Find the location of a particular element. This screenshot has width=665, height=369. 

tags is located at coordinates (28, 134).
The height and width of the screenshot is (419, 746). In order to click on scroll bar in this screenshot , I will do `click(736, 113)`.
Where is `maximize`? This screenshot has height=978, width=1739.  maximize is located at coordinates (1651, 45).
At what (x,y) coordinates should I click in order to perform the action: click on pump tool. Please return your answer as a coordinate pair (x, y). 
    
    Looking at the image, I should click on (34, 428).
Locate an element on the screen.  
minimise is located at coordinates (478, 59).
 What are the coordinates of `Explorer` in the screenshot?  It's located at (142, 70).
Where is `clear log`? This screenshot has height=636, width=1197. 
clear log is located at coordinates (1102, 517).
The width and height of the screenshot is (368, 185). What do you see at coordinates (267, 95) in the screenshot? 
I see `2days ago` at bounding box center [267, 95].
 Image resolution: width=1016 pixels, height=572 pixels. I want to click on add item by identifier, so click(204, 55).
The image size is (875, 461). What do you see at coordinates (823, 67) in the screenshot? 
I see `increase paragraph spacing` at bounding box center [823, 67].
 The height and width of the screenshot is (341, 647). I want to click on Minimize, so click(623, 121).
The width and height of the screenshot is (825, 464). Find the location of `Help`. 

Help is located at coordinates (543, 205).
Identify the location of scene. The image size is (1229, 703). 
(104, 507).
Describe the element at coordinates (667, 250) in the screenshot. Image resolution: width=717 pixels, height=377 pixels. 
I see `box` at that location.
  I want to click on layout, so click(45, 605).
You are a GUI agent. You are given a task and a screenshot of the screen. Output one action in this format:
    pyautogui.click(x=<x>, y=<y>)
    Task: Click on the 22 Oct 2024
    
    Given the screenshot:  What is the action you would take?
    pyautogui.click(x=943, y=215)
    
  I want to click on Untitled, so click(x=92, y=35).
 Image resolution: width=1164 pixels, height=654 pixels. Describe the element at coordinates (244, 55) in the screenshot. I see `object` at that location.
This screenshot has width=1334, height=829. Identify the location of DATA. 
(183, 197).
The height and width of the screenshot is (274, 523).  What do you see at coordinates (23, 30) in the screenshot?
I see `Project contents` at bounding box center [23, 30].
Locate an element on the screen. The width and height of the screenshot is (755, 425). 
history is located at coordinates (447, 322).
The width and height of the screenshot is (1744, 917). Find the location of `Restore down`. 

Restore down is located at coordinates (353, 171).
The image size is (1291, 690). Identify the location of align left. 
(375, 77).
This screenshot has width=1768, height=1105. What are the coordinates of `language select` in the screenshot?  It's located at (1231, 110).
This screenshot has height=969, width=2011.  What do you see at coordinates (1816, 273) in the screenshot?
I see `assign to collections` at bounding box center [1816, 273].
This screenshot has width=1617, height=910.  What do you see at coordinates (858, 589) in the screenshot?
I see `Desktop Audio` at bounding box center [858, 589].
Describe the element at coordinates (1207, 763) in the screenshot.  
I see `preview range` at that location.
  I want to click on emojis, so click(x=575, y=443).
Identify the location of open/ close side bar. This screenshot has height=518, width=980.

+ + +

#### [To do]
Format every line of the records above as a Markdown table with the columns Row and Record line, numbering the rows and skipping blank lines.

#### [Answer for this exercise]
| Row | Record line |
|---|---|
| 1 | Find the location of a particular element. This screenshot has width=665, height=369.  |
| 2 | tags is located at coordinates (28, 134). |
| 3 | The height and width of the screenshot is (419, 746). In order to click on scroll bar in this screenshot , I will do `click(736, 113)`. |
| 4 | Where is `maximize`? This screenshot has height=978, width=1739.  maximize is located at coordinates (1651, 45). |
| 5 | At what (x,y) coordinates should I click in order to perform the action: click on pump tool. Please return your answer as a coordinate pair (x, y).  |
| 6 |     Looking at the image, I should click on (34, 428). |
| 7 | Locate an element on the screen.   |
| 8 | minimise is located at coordinates (478, 59). |
| 9 |  What are the coordinates of `Explorer` in the screenshot?  It's located at (142, 70). |
| 10 | Where is `clear log`? This screenshot has height=636, width=1197.  |
| 11 | clear log is located at coordinates (1102, 517). |
| 12 | The width and height of the screenshot is (368, 185). What do you see at coordinates (267, 95) in the screenshot?  |
| 13 | I see `2days ago` at bounding box center [267, 95]. |
| 14 |  Image resolution: width=1016 pixels, height=572 pixels. I want to click on add item by identifier, so click(204, 55). |
| 15 | The image size is (875, 461). What do you see at coordinates (823, 67) in the screenshot?  |
| 16 | I see `increase paragraph spacing` at bounding box center [823, 67]. |
| 17 |  The height and width of the screenshot is (341, 647). I want to click on Minimize, so click(623, 121). |
| 18 | The width and height of the screenshot is (825, 464). Find the location of `Help`.  |
| 19 | Help is located at coordinates (543, 205). |
| 20 | Identify the location of scene. The image size is (1229, 703).  |
| 21 | (104, 507). |
| 22 | Describe the element at coordinates (667, 250) in the screenshot. Image resolution: width=717 pixels, height=377 pixels.  |
| 23 | I see `box` at that location. |
| 24 |   I want to click on layout, so click(45, 605). |
| 25 | You are a GUI agent. You are given a task and a screenshot of the screen. Output one action in this format: |
| 26 |     pyautogui.click(x=<x>, y=<y>) |
| 27 |     Task: Click on the 22 Oct 2024 |
| 28 |     Given the screenshot:  What is the action you would take? |
| 29 |     pyautogui.click(x=943, y=215) |
| 30 |   I want to click on Untitled, so click(x=92, y=35). |
| 31 |  Image resolution: width=1164 pixels, height=654 pixels. Describe the element at coordinates (244, 55) in the screenshot. I see `object` at that location. |
| 32 | This screenshot has width=1334, height=829. Identify the location of DATA.  |
| 33 | (183, 197). |
| 34 | The height and width of the screenshot is (274, 523).  What do you see at coordinates (23, 30) in the screenshot? |
| 35 | I see `Project contents` at bounding box center [23, 30]. |
| 36 | Locate an element on the screen. The width and height of the screenshot is (755, 425).  |
| 37 | history is located at coordinates (447, 322). |
| 38 | The width and height of the screenshot is (1744, 917). Find the location of `Restore down`.  |
| 39 | Restore down is located at coordinates (353, 171). |
| 40 | The image size is (1291, 690). Identify the location of align left.  |
| 41 | (375, 77). |
| 42 | This screenshot has width=1768, height=1105. What are the coordinates of `language select` in the screenshot?  It's located at (1231, 110). |
| 43 | This screenshot has height=969, width=2011.  What do you see at coordinates (1816, 273) in the screenshot? |
| 44 | I see `assign to collections` at bounding box center [1816, 273]. |
| 45 | This screenshot has width=1617, height=910.  What do you see at coordinates (858, 589) in the screenshot? |
| 46 | I see `Desktop Audio` at bounding box center [858, 589]. |
| 47 | Describe the element at coordinates (1207, 763) in the screenshot.   |
| 48 | I see `preview range` at that location. |
| 49 |   I want to click on emojis, so click(x=575, y=443). |
| 50 | Identify the location of open/ close side bar. This screenshot has height=518, width=980. |